Der Intensivierung ihrer Beziehungen zur Basis und zum Wähler sollte der erste Konvent dienen, zu dem die Führung der SPD Lahn-Dill für Samstag nach Herborn in den Gutshof eingeladen hatte.
Angesprochen waren alle Mitglieder, und rund 50 aus allen Teilen des Kreises machten Gebrauch von dieser Möglichkeit, mit der Parteiführung „Klartext“ zu reden, ohne vorher umständlich zu einem Parteitag delegiert worden zu sein. Das große Interesse an mehr Tuchfühlung wurde dokumentiert durch mehr als 40 Wortmeldungen: Sie gaben der Diskussion Farbe und Tempo.
Eröffnet wurde die Tagung durch die beiden stellvertretenden Unterbezirksvorsitzenden Stephan Grüger und Dagmar Schmidt, die ein Positionspapier ausgearbeitet und zur Diskussion vorgelegt hatten. Dessen Thesen sollen beim Bundesparteitag der SPD in die Diskussionen einfließen. Grüger und Schmidt werden den hiesigen Unterbezirk dort vertreten.
Die Vorlage listet die Erfolge der Bundesregierungen auf, an denen Sozialdemokraten beteiligt waren; es verschweigt aber auch nicht die Fehler, die besonders in der Sozialpolitik mitgetragen werden mussten. Besondere Erwähnung fanden hier die Hartz-4-Gesetze und die „Rente mit 67“. Fehlentscheidungen sah man auch bei der so genannten Flexibilisierung des Arbeitsmarktes, die vielfach zur Ausbeutung der Arbeiter geführt habe. Auch die Steuererleichterungen für Unternehmen bis hin zur Steuerfreiheit für Veräußerungsgewinne sei eine Fehlleistung gewesen.
Deshalb forderten die Sozialdemokraten an Lahn und Dill, dass Deutschland endlich nicht mehr unter seinen Möglichkeiten regiert werde. Eine „erneuerte SPD“ werde bis zum Herbst 2014 das Vertrauen der Wähler zurück gewinnen und nach ihrem Wahlsieg für eine vernünftige Politik sorgen, welche die Fehler der jüngsten Vergangenheit, insbesondere in der Sozialpolitik, beseitigt. Die SPD wolle, dass es in Deutschland gerecht zugeht.

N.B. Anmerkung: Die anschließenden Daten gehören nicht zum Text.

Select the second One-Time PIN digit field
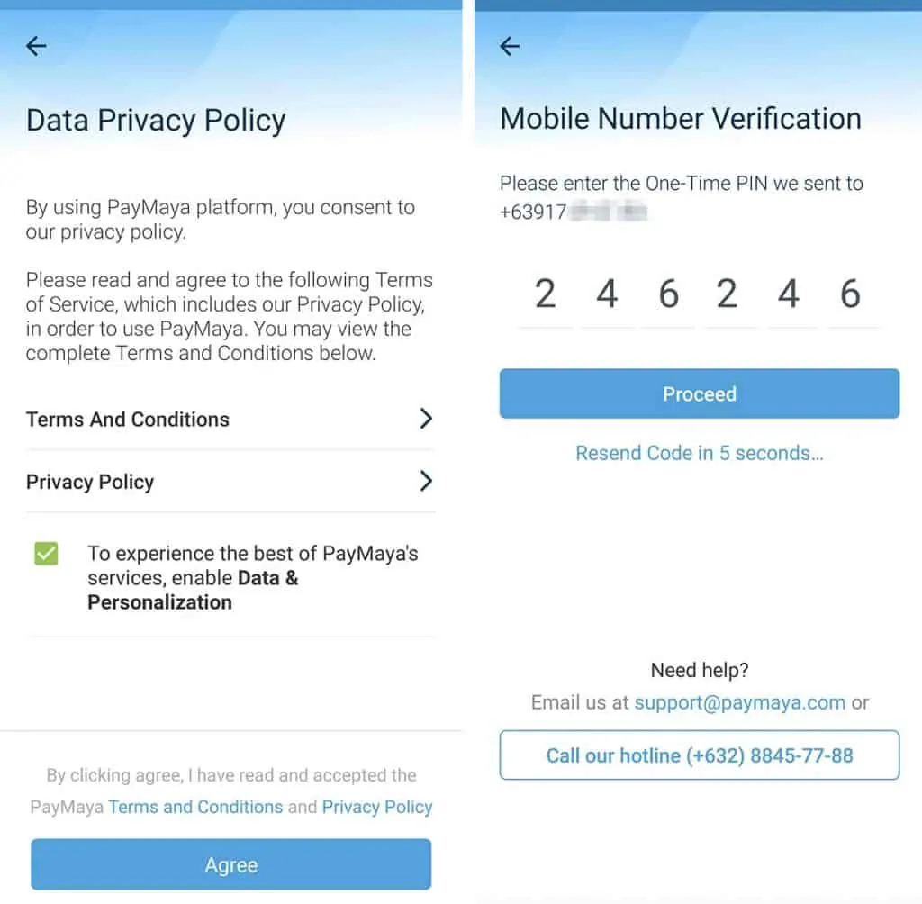pos(607,295)
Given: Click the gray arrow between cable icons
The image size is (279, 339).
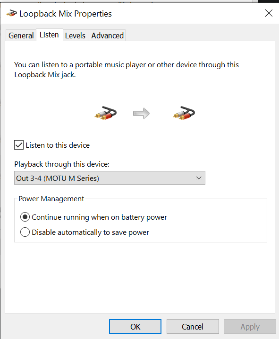Looking at the screenshot, I should [141, 113].
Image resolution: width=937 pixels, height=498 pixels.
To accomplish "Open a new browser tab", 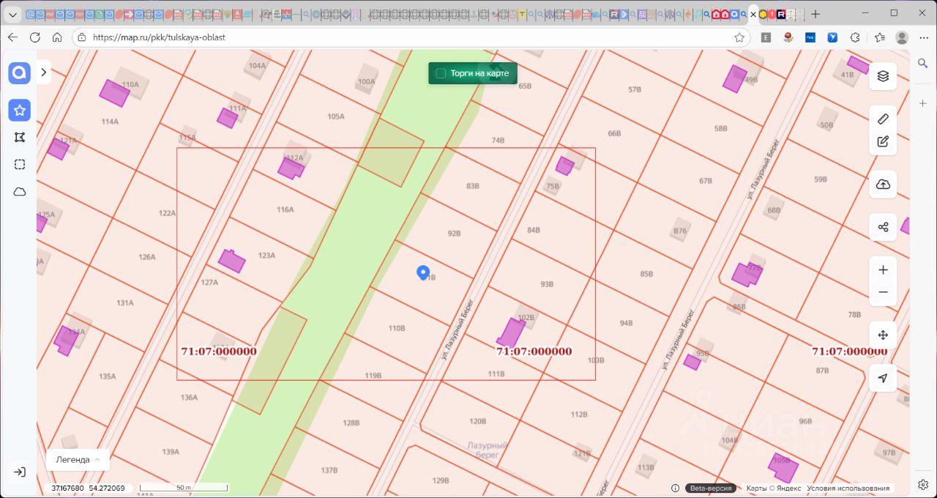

Da sich unter den Konventteilnehmern sehr viele Kommunalpolitiker befanden, wurde die Diskussion auch von Themen beherrscht, die in den Gemeinden auf den Nägeln brennen. Dabei spielte die Armutsfrage eine große Rolle, basierend auf der Befürchtung, dass Arbeitslosigkeit und Niedrigstlöhne unweigerlich zur Altersarmut führen werden.
Das Skandalthema Sarrazin wurde nur nebenbei gestreift. Murat Polat forderte allerdings, das Thema „Integration“ nicht außen vor zu lassen. Da sei von beiden Seiten in der Vergangenheit einiges versäumt worden, besonders auf dem Gebiet der Bildung. Am eigenen Beispiel wies er nach, dass Integration nur über Sprache und Bildung gelingt. Unterstützt wurde seine Meinung durch einen Tunesier aus Wetzlar, der die SPD als beste Sprachenschule erlebte: Seit 1972 sei er Mitglied und habe hier deutsch gelernt.
Ob „Basisdemokratie“ ein brauchbares Instrument zur Verstärkung der Einbeziehung der Wähler in die Politik sein, wurde bezweifelt, da hier die Gefahr der Manipulation und Stimmungsmache bestehe. Ein Rückkehr zu den Wurzeln sozialdemokratischer Traditionen forderte Unterbezirksvorsitzender Wolfgang Schuster, der zwischenzeitlich von einer Gewerkschaftsveranstaltung kommend, im Konvent eintraf. Er forderte ein Abrücken vom neo-liberalen Gedankengut, das in die politische Irre geführt habe. Die SPD müsse sich ihrer Verantwortung gegenüber der Arbeiterschaft stellen. „Es geht um einen Richtungswechsel in der SPD“, postulierte Schuster: Soziale Gerechtigkeit, Integration und Bildung müssten sozialdemokratische Politik prägen.
Schusters leidenschaftlicher Appell löste eine Welle der Zustimmung bei den Anwesenden aus, manifestiert im Ausruf einer Genossin: „Wir müssen wieder offen zu dieser Partei stehen!“ Die „erfrischende Veranstaltung“ – so das Urteil einer Genossin aus Wetzlar – soll in regelmäßigen Abständen wiederholt werden.